DeepSpeed CPU Support
@ShadenSmith
Enables:
- Training/inference for most workloads on CPU systems
- DeepSpeed development on systems without GPUs (including personal machines) to save compute resources
Most code changes boil down to guards within torch.cuda.is_available(), especially within the tests.
The following features don't work on CPU currently (But should. Working on it):
- [ ] - Zero stage 3
- [ ] - aio
The following features don't work on CPU (and shouldn't):
- Fused kernels
- Autocasting
- Some GPU elastic functionality
- CPU optimizers (the kernels call CUDA stream synch)
- One-bit optimizers (they heavily rely on cupy)
- Coalesced collectives (pytorch only supports reduce_scatter for the NCCL backend)
It seems that there is still some issue for CPU backend, i try to use this branch to run the cifar example and meet the following issue:
deepspeed cifar10_deepspeed.py --deepspeed_config ds_config.json
[2022-09-07 03:26:52,142] [WARNING] [runner.py:178:fetch_hostfile] Unable to find hostfile, will proceed with training with local resources only.
Traceback (most recent call last):
File "/mnt/nfs-aicluster/liangan1/anaconda3/envs/neox/bin/deepspeed", line 7, in <module>
exec(compile(f.read(), __file__, 'exec'))
File "/mnt/nfs-aicluster/liangan1/gpt-neox/DeepSpeed/bin/deepspeed", line 6, in <module>
main()
File "/mnt/nfs-aicluster/liangan1/gpt-neox/DeepSpeed/deepspeed/launcher/runner.py", line 382, in main
raise RuntimeError("Unable to proceed, no GPU resources available")
RuntimeError: Unable to proceed, no GPU resources available
It seems that there is still some issue for CPU backend, i try to use this branch to run the cifar example and meet the following issue:
deepspeed cifar10_deepspeed.py --deepspeed_config ds_config.json [2022-09-07 03:26:52,142] [WARNING] [runner.py:178:fetch_hostfile] Unable to find hostfile, will proceed with training with local resources only.
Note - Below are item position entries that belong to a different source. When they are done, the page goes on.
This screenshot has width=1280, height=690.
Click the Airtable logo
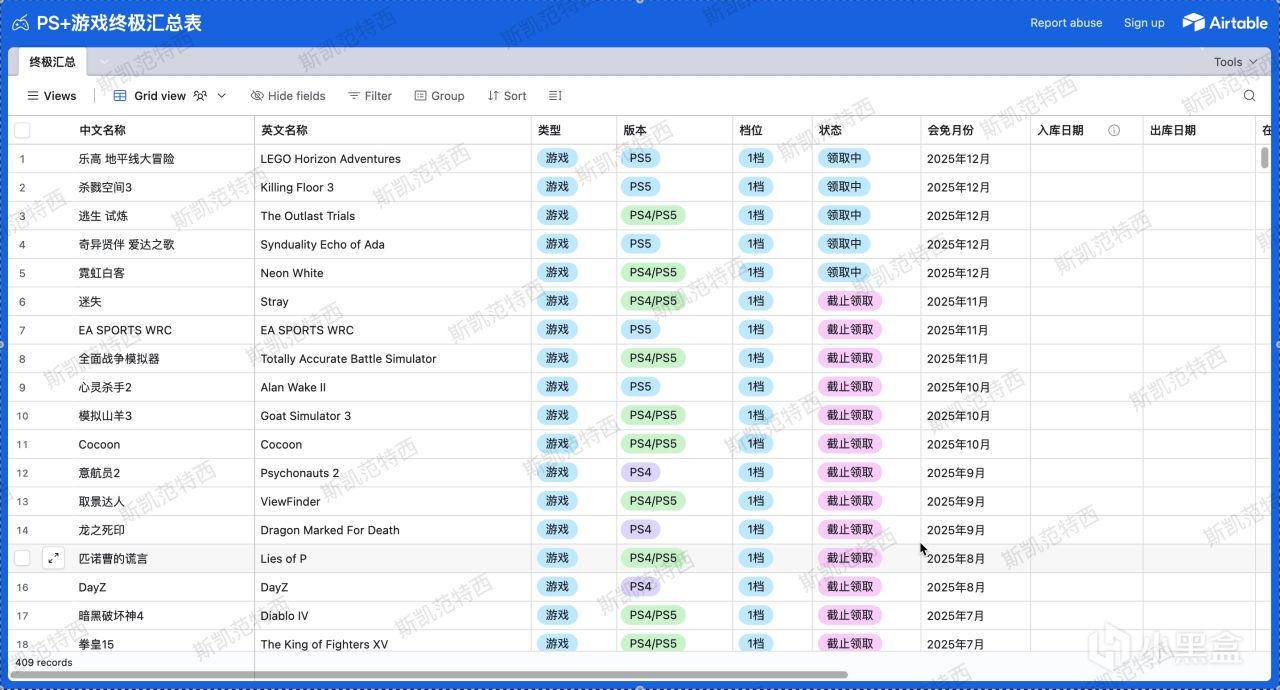(1225, 22)

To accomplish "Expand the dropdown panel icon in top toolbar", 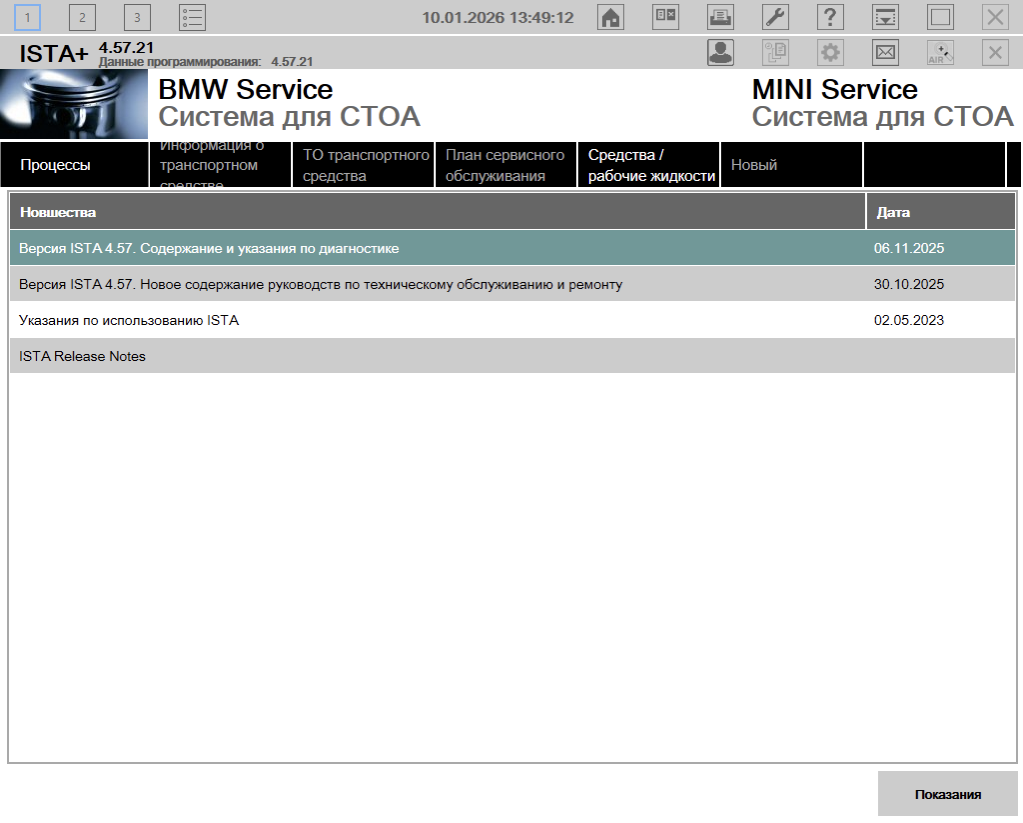I will (x=885, y=17).
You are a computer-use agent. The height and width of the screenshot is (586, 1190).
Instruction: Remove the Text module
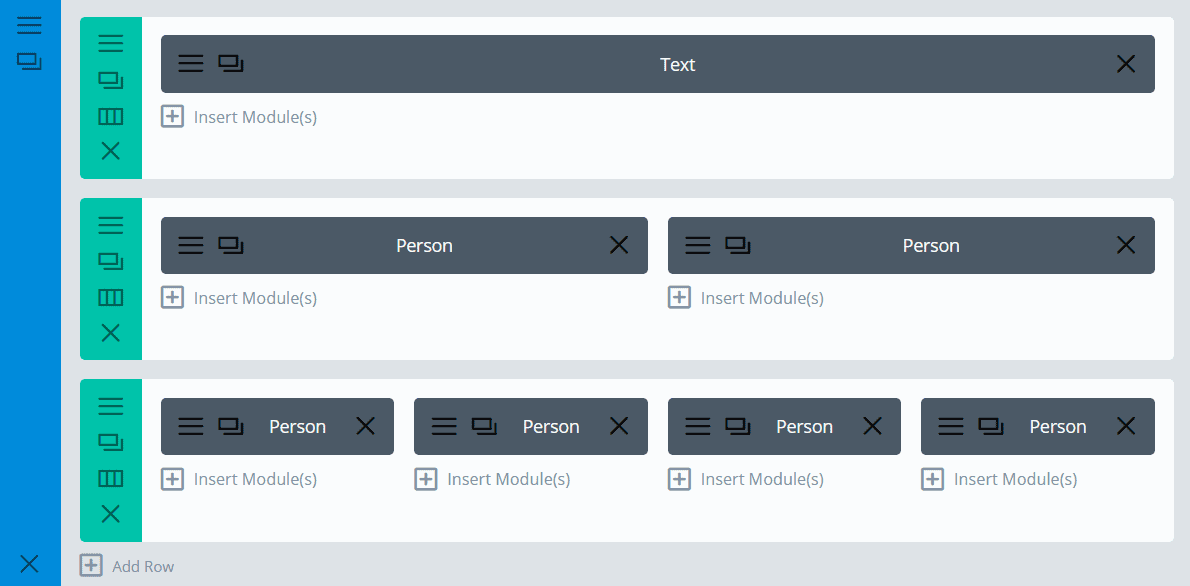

Traceback (most recent call last): File "/mnt/nfs-aicluster/liangan1/anaconda3/envs/neox/bin/deepspeed", line 7, in <module> exec(compile(f.read(), __file__, 'exec')) File "/mnt/nfs-aicluster/liangan1/gpt-neox/DeepSpeed/bin/deepspeed", line 6, in <module> main() File "/mnt/nfs-aicluster/liangan1/gpt-neox/DeepSpeed/deepspeed/launcher/runner.py", line 382, in main raise RuntimeError("Unable to proceed, no GPU resources available") RuntimeError: Unable to proceed, no GPU resources available
This PR is still under development, but cifar was failing because I hadn't yet pushed CPU support for DeepSpeed's runner. It's been added now if you want to try (the cifar example only works if you use my changes from: https://github.com/Quentin-Anthony/DeepSpeedExamples/tree/cpu-support, and most other examples will probably fail unless similar edits are made)
Thanks for your quick reply. cifar deepspeed sample works with 2 proc after some little changes.
[1, 2000] loss: 1.692
[2022-09-08 14:25:57,361] [INFO] [logging.py:68:log_dist] [Rank 0] step=2000, skipped=0, lr=[0.001], mom=[[0.8, 0.999]]
[2022-09-08 14:25:57,362] [INFO] [timer.py:212:stop] 0/2000, RunningAvgSamplesPerSec=565.1165218730467, CurrSamplesPerSec=435.23204337477546, MemAllocated=0.0GB, MaxMemAllocated=0.0GB
[1, 2000] loss: 1.681
[2022-09-08 14:26:56,002] [INFO] [logging.py:68:log_dist] [Rank 0] step=4000, skipped=0, lr=[0.001], mom=[[0.8, 0.999]]
[2022-09-08 14:26:56,003] [INFO] [timer.py:212:stop] 0/4000, RunningAvgSamplesPerSec=555.6760088717376, CurrSamplesPerSec=624.6171258376769, MemAllocated=0.0GB, MaxMemAllocated=0.0GB
Closing this PR due to age and divergence from current develop branch.